• **TRAVAIL DEMANDÉ**
Poursuivez le compte rendu du débat parlementaire sur la réclamation des fermiers des barrières, en reprenant après sa dernière phrase.

• **DOCUMENT SOURCE**
○ ○ ○ ○
M. de Brouckere. - Mais les ministres des finances ou de l’intérieur ont-ils le droit de donner une indemnité ? Si les adjudicataires de barrière ont, à se plaindre, qu’ils s’adressent aux tribunaux. La chambre ne peut intervenir dans de pareilles demandes, Je propose l’ordre du jour.

M. Poschet. - Il y a dans les cahiers des charges des clauses qui occasionnent la remise du fermage en certains cas. (Non pas ! non pas !) Ceux qui réclament ont déjà obtenu une indemnité.

M. Osy. - Les réclamations des pétitionnaires sont fondées sur deux points. Le gouvernement avait destiné une certaine somme pour indemniser les fermiers des barrières après les événements politiques, et les tenants se plaignent de n’avoir pas été compris pour ce fait dans la répartition de la somme. En second lieu l’administration a décidé qu’on laisserait passer sans payer les transports des vivres militaires. Je crois avec M. de Brouckere que l’affaire doit aller devant les tribunaux relativement à cette seconde partie de la demande. Il s’agit de savoir si, d’après la loi, les transports militaires ne devaient pas payer.

M. de Muelenaere. - Je ne puis partager l’avis de M. Osy. Il s’agit d’une décision relative à l’interprétation d’un contrat ; il s’agit de savoir si les chariots qui n’ont pas payé étaient soumis au droit de barrière. Les pétitionnaires prétendent qu’ils y étaient soumis. Il me semble que les tribunaux doivent décider d’après l’interprétation de la loi.

M. le ministre de l’intérieur (M. Rogier). - Si le directeur de l’enregistrement a dit aux fermiers de ne pas recevoir le droit sur les transports militaires, il est évident qu’il a eu tort s’il a voulu par là les priver de ce droit. D’après les règlements de marche, le chef de corps, avant son départ, dépose entre les mains du bourgmestre de la commune qu’il quitte, le montant du prix des barrières qui sont à parcourir jusqu’à la commune où de nouveaux moyens de transports lui seront fournis. Les fermiers des barrières doivent prendre note des voitures qui passent, sauf à se faire payer ensuite par le bourgmestre de la commune qui doit payer le montant du droit. Je ne sais si les pétitionnaires se sont adressés au bourgmestre.
○ ○ ○ ○
• **DONNÉES FOURNIES**

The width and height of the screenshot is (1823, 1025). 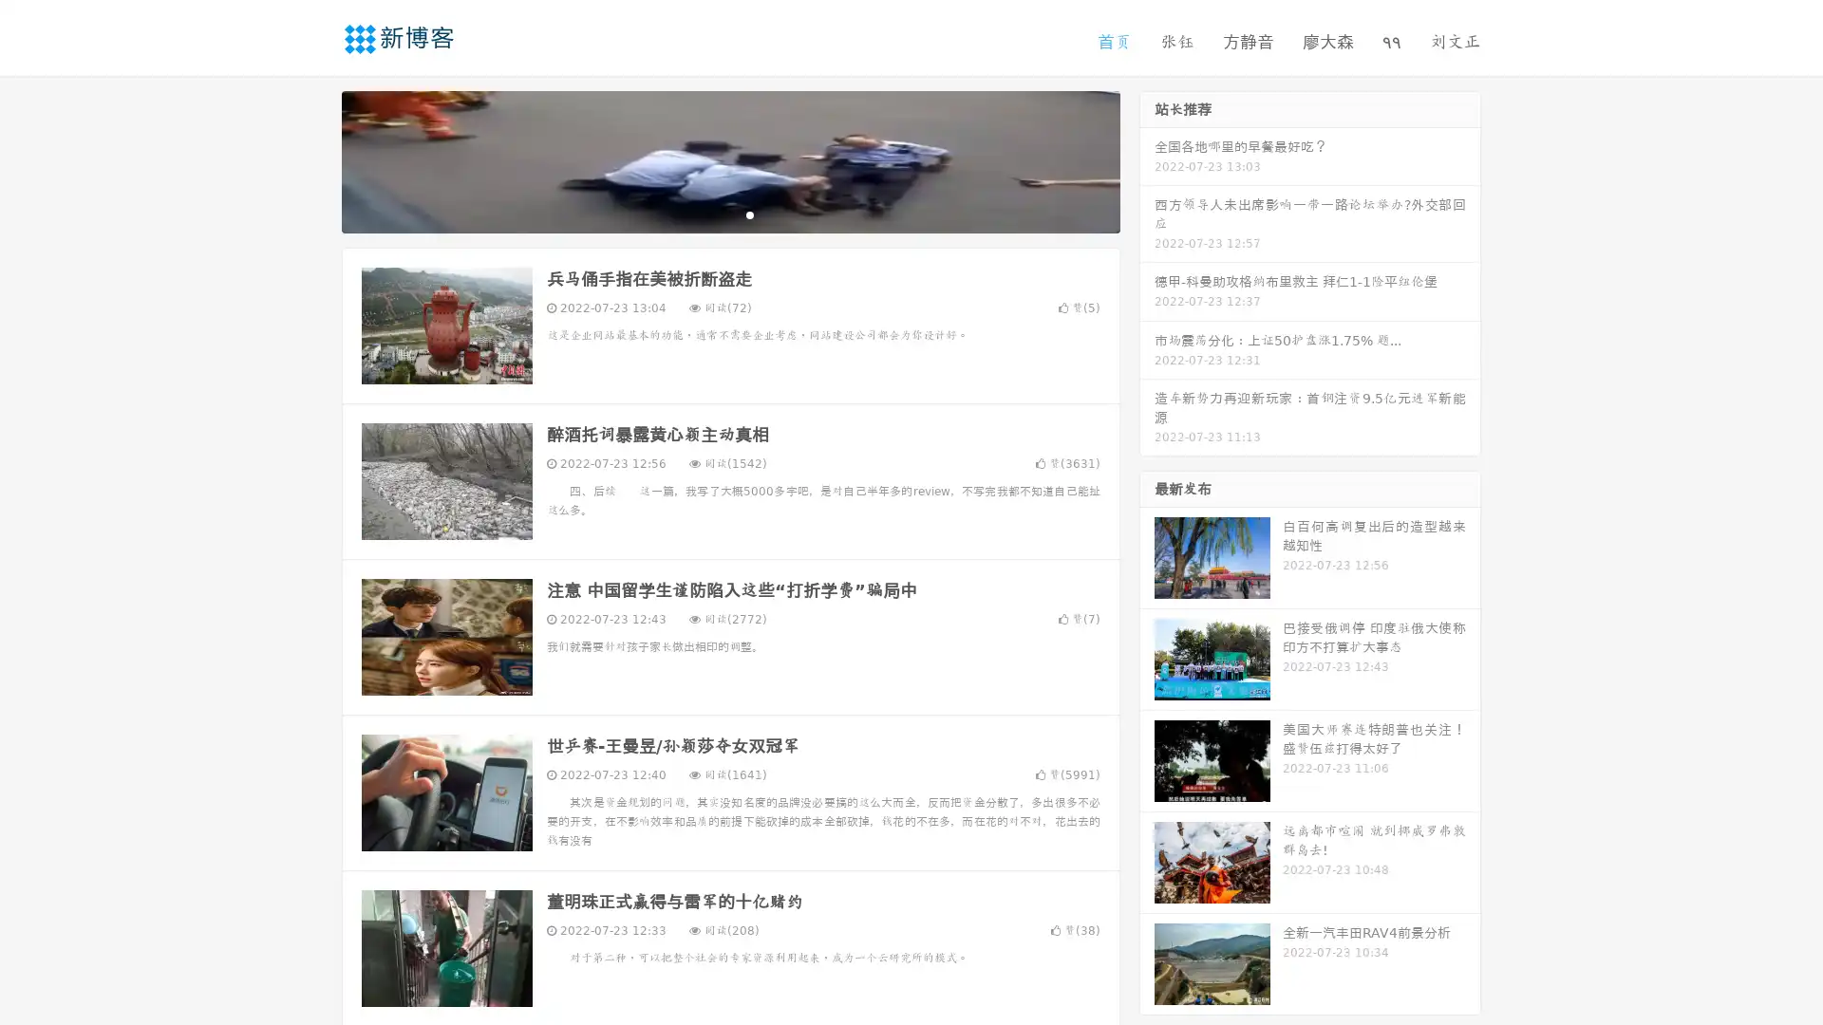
○ ○ ○ ○
• **RÉSULTAT DE L'EXERCICE**
S’adresser aux ministres de l’intérieur et des finances serait inutile. Avant la loi adoptée hier, c’était au ministre de la guerre à payer le droit de barrière.

M. Poschet. - Lors des événements politiques de 1831, les employés des barrières demandaient le droit pour des voitures qui transportaient des vivres à notre armée ; les militaires repoussèrent cette demande, et c’est pour éviter de graves désordres que le receveur écrivit de tenir note de ce qui passerait.

M. Osy. - La lettre du receveur est conçue dans d’autres termes. Le receveur dit qu’il serait injuste de faire payer le droit de barrière aux convois de vivres destinés à des militaires qui faisaient un service gratuit. (M. Osy donne lecture de la lettre, et conclut au renvoi de la pétition à M. le ministre de l’intérieur.)

M. de Brouckere. - Dans quel but demande-t-on le renvoi au ministre de l’intérieur ? La décision prise par l’administration de l’enregistrement a été prise indûment. Le renvoi au ministre n’aura pour résultat que de faire approuver la conduite de l’administration.

Qu’est-ce que je vois ici ? Je vois une discussion entre les tenants de barrière d’un côté, et l’administration de l’autre. Eh bien ! toute discussion qui s’élève pour les barrières est du ressort des tribunaux, et il suffit, pour s’en assurer, de jeter les yeux sur les lois relatives aux barrières : elles décident que les contestations sont du ressort des tribunaux ; laissez donc juger les tribunaux.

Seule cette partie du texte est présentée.